Dal 1980 era segretario della Cgia, l’associazione degli artigiani di Mestre. Aveva 66 anni – era nato il 4 agosto del 1948 a Gruaro, nel Veneto Orientale – e abitava a Camponogara, in quella Riviera del Brenta simbolo di quel settore produttivo fatto di piccole imprese per il quale si è sempre battuto e impegnato, nell’associazione così come in politica, come assessore del Comune di Venezia e consigliere regionale. Lascia la moglie Mara, e le figlie Valentina, Gaia e Martina.

L’ex sindaco che lo volle assessore alle Attività produttive dal 2005 al 2010 e che stimava profondamente: «E’ stato importante per tutto il Paese»

Gli artigiani.

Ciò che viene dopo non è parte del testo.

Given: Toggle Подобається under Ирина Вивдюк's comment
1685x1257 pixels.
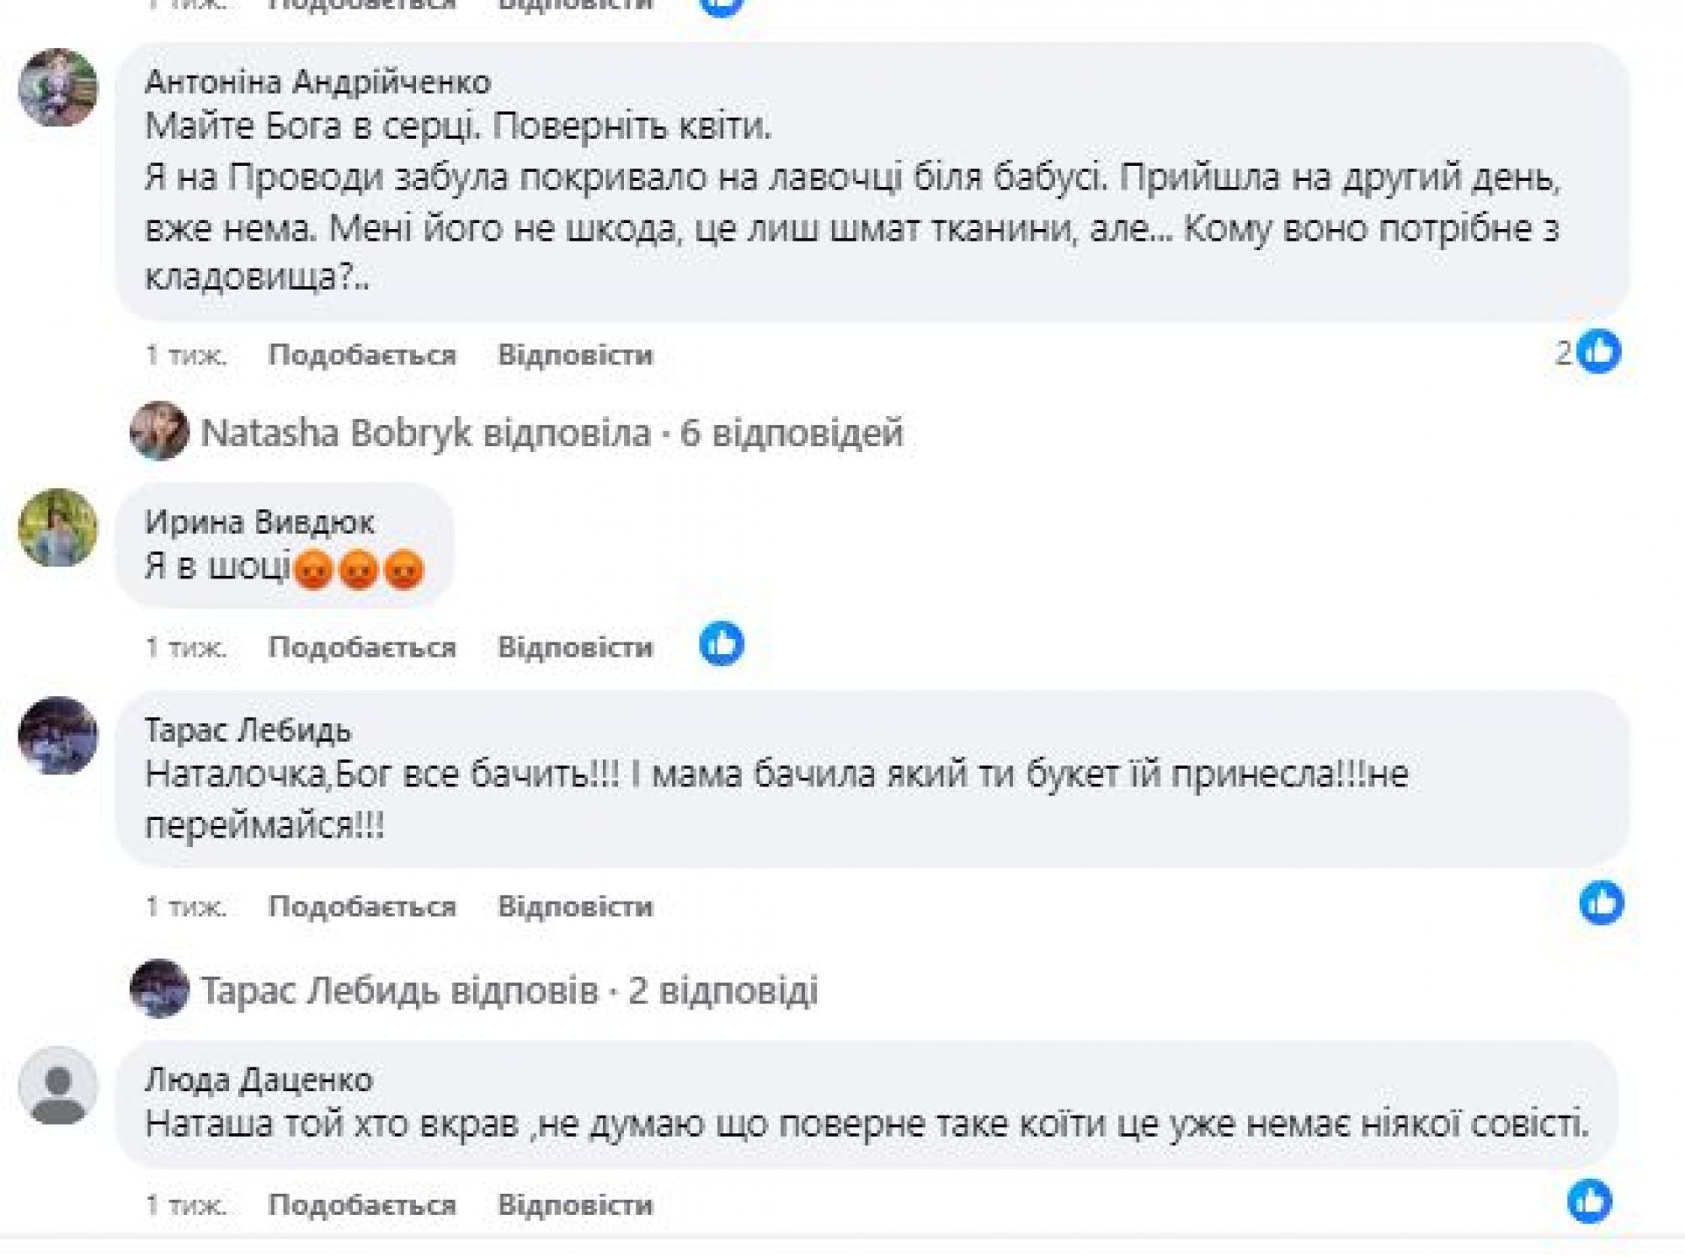Looking at the screenshot, I should (x=362, y=647).
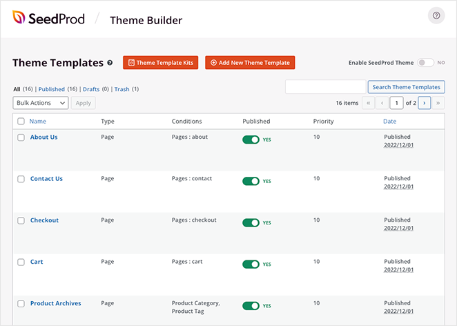Jump to first page arrow
Image resolution: width=457 pixels, height=326 pixels.
pyautogui.click(x=368, y=103)
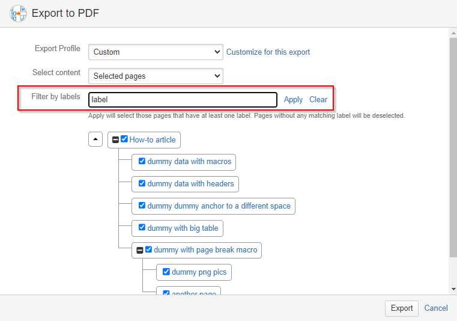The height and width of the screenshot is (321, 457).
Task: Uncheck dummy data with macros checkbox
Action: 142,161
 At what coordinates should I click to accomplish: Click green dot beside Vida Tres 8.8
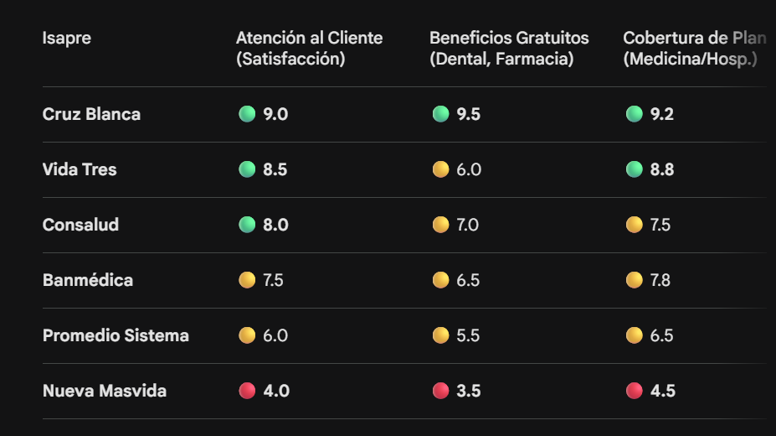pos(635,169)
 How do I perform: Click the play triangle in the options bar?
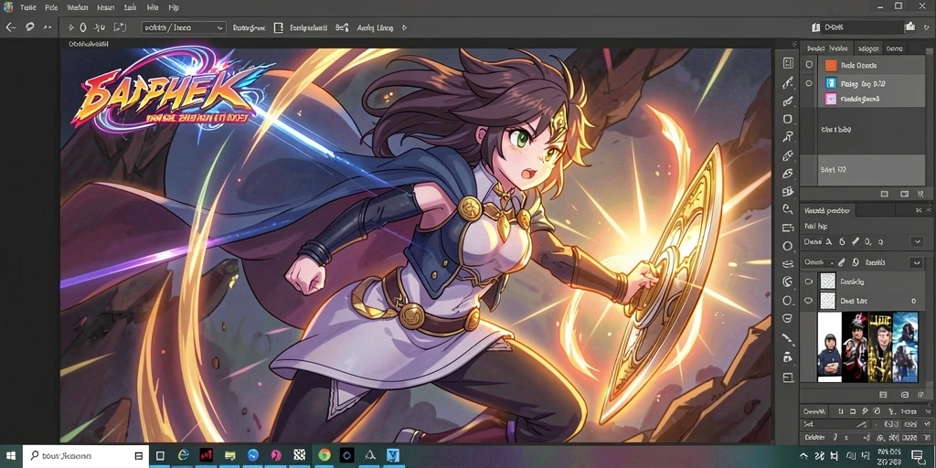pyautogui.click(x=405, y=27)
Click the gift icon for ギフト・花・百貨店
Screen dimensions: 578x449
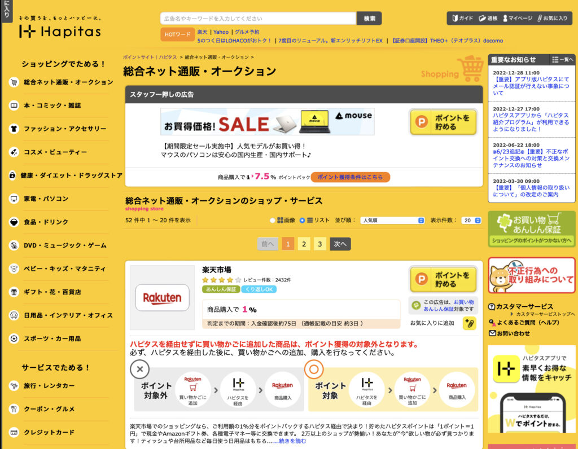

Alunno del liceo classico Franchetti di Mestre e poi studente di legge a Padova, Bortolussi iniziò a fare pratica nello studio di Dolo dell’avvocato penalista Ennio Antonucci dal quale – spiegava -aveva imparato a concentrarsi con spirito critico sull’analisi dei fatti. Lo stesso spirito che lo ha guidato a partire dal 1980 – dopo essere stato per alcuni mesi vice segretario del comune di Fiesso – alla guida della Cgia di Mestre dove ha cominciato le sue battaglie in difesa di quello che poi venne chiamato il popolo delle partite Iva e per farlo decide di aprire, all’inizio degli anni Novanta, un centro studi che ha cominciato a sfornare studi e tabelle che finivano sulle scrivanie dei ministri e diventano elemento di dibattito pubblico. Tra le battaglie fiscali di cui era stato orgoglioso alfiere quella per l’abolizione della Minimum Tax che era stata introdotta nel 1992 dal governo Amato e lo spostamento della tassazione sulle società di capitali, la revisione degli studi di settore, e la battaglia contro l’Irap introdotta da Visco, ministro di sinistra che lui di cui lui, da sinistra, è stato la spina nel fianco. «È vero, sono un rompiscatole», gli piaceva dire. Ma soprattutto, come ricordano i suoi più stretti collaboratori, la sua battaglia era nata per dare dignità a quelle piccole imprese le cui richieste, nell’agenda dei governi, soccombevano di fronte alle esigenze della Fiat. Da ultimo, negli anni della crisi, era stato molto colpito dai suicidi di molti imprenditori, ai quali nel 2012 aveva dedicato una riflessione ne “L’economia dei suicidi”.

La politica. Massimo Cacciari, con il quale c’era una forte intesa, lo aveva voluto tra il 2005 e il 2010 nella sua seconda giunta come assessore al Commercio dopo un’analoga esperienza di pochi mesi del 1996. Tra le altre cose, d’intesa con Cacciari cercò di recuperare al decoro Piazza San Marco sfrattando dall’area marciana i venditori di grano, decisione che fu al centro di un lungo dibattito. Nel 2010 la sfida per la guida della Regione, sostenuto dal centrosinistra imperniato sul Pd, dopo la stagione di Galan. Ma la sfida contro Luca Zaia era di quelle impossibili, come ammise lui dopo la sconfitta. Dalle urne del 28-29 marzo Zaia uscì vincitore con il 60% delle preferenze. Lui non si scoraggiò, e rimase a fare la sua parte seduto tra gli scranni dell’opposizione.

L’amore per il design. Una grande passione che condivideva con la moglie: sono oltre duemila i pezzi che appartengono alla sua collezione. Gli piaceva investire i soldi – spiegava – nelle cose belle e fatte bene. Dalle macchine da scrivere in cui si incarnava l’utopia di Olivetti, alle moto e ai letti firmati da Philippe Stark, il designer francese di cui aveva acquistato almeno novanta pezzi, oggetto anche di una mostra tenuta alcuni anni fa a Padova. E ancora gli arredi di Vico Magistretti e Achille Castiglioni o, per citare uno degli oggetti di design più noti al mondo, la Wiggle Side Chair disegnata dall’architetto Frank Gehry nel 1972.